Please work out how many lines in the material contain "arrow" and give only that figure.

* Dataset
● ● ●

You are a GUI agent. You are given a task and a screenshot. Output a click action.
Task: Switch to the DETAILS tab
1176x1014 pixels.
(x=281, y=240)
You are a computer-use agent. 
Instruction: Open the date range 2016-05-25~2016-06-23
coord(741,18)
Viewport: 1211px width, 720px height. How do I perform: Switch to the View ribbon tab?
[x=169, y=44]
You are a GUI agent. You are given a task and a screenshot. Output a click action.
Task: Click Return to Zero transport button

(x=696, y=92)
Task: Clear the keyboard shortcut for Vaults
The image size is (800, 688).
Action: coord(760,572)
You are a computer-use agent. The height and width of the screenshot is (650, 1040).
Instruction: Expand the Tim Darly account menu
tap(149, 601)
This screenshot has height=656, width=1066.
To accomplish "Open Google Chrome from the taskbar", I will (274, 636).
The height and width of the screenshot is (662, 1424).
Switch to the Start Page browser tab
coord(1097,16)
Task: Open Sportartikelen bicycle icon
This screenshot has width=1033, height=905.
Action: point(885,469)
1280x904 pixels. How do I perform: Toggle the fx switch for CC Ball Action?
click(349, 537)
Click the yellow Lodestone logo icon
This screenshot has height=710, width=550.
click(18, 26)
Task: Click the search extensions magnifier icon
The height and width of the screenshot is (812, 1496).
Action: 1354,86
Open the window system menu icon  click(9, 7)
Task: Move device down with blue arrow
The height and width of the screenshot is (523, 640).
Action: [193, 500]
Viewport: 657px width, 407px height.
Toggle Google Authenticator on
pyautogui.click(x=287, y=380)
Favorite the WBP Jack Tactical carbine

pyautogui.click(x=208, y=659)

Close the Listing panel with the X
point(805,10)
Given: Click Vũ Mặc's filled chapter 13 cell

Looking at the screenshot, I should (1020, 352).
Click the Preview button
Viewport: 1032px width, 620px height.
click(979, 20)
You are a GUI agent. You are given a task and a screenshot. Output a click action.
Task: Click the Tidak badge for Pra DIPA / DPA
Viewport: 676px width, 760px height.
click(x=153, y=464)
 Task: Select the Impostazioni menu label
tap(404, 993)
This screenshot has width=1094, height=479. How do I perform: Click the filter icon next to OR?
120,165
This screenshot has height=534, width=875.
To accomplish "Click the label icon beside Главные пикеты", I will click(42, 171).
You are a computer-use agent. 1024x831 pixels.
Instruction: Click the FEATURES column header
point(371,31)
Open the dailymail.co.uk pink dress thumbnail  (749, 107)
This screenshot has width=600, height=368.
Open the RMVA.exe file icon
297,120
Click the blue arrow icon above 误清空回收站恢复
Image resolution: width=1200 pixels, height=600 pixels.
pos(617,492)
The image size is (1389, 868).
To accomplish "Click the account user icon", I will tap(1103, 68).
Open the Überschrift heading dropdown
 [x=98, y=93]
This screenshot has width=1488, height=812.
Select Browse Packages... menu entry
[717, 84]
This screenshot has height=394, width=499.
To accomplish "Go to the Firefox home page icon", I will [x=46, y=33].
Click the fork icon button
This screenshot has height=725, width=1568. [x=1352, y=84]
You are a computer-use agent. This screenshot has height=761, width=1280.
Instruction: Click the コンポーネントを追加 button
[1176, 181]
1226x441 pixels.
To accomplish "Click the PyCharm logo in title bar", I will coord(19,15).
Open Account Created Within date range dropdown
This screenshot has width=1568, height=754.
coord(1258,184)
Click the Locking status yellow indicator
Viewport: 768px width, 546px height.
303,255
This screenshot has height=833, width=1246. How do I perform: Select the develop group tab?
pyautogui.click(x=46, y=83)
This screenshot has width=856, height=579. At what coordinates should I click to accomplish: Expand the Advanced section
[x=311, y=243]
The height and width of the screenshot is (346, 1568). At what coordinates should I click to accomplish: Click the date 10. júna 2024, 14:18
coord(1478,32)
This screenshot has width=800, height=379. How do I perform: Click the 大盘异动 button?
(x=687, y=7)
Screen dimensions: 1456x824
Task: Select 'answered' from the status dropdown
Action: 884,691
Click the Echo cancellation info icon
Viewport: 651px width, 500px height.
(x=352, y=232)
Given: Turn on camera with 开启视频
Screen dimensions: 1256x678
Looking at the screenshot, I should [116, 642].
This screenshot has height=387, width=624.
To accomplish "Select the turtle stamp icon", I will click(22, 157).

● ● ●

* The completed task
2